Now I must take a moment to talk about the plagues that struck some of the world's greatest cities before 1800. First, before the Black Death struck down ~400 million in the 14th century (with additional waves sweeping Europe and elsewhere for hundreds of years), the bubonic plague decimated the emperor Justinian's Byzantine empire in 541-542 AD. In both cases, it appears disease spread was spread through fleas and rats, which many speculate came to their new homes free-riding on merchant ships.
These plagues may have been the first large-scale tests of waste management. Would a 21st century sewage system have saved any of these cities? I'm no expert, but surely the plague would still have made an appearance. The effects, however, would likely have been far less devastating with the appropriate disposal of diseased bodies and waste.
For instance, one of the few places with plumbing, Canterbury monastery, escaped unscathed during the darkest days of the plague in London.
But still, the science of sanitation remained a mystery, and no lessons were learned form the terrible episodes.
The waste management innovations that did eventually emerge were not thoughtful responses to newfound health risks, but responses to superficial concerns.
But just in case you thought that 20th century innovations in waste management would be rooted in medical knowledge, it would take a powerful Boston politico stepping in poop while running around Quincy before the cesspool known as Boston Harbor would be cleaned up in the 1980s.
And here we are, 4600 years after the Indus Valley civilization set a standard for indoor plumbing that was largely ignored up until the late 19th century. While I am troubled that we still haven't guaranteed this basic standard to every man, woman, and child alive today, I am struck by the remarkable progress we have made in the past 150 years, as well as disappointed how small of a role understanding of health risks played in the creation of the waste systems that could have been created hundred of years earlier.
I'm not sure what exactly to take away from the history of waste management, but it is both troubling and fascinating nonetheless.
In the 1800s in England, water closets (think toilets) were popular luxury items amongst the have's. These water closets should not be confused with advances in waste management. Quite the contrary, as the water closets grew more popular, more waste emptied into the rivers.
(Fun fact from Flushed: sewers originally only meant waterways for drainage, it was only after they became deluged in feces that the word took its modern meaning.)
In this same period, cholera devestated London, and England's mortality rate rose close to 50%,.
Yet if a plague devestating the entire citycouldn't incite a change in waste management, infants dying of dirty water certainly wouldn't do trick. It would take the "Great Stink" of the summer of 1858, which saw the Thames' stench drive Londoners out of the city and, more impressively, drive the Houses of Parliament, which sit on the Thames, to act.
Dead babies were a problem, putrid stench was unacceptable.
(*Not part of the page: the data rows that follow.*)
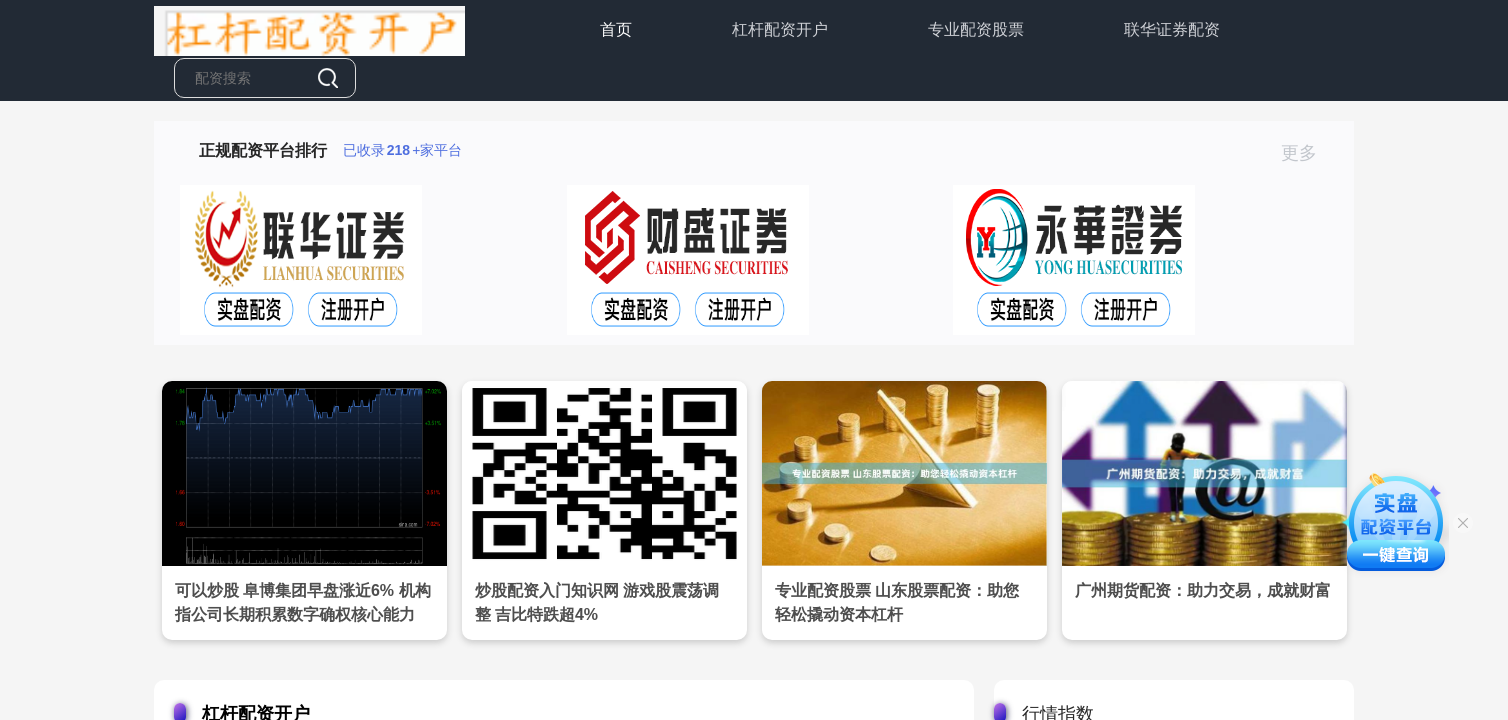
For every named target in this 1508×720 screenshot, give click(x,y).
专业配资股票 (976, 29)
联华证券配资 (1172, 29)
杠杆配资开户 (780, 29)
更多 (1307, 153)
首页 (616, 29)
Parliament empowered Joseph William Bazalgette, a civil engineer, to construct a sewage network. Bazalgette's system survives today, and successfully ended London's woes, even making the Thames fishable after decades of dead, diseased water.
At the same time, from 1840 to 1870, the number of communities with water works increased from 50 to 240. Shortly thereafter, the British OK'd public water closets, and inventors brought to bear the innovations that would become the world's modern toilets.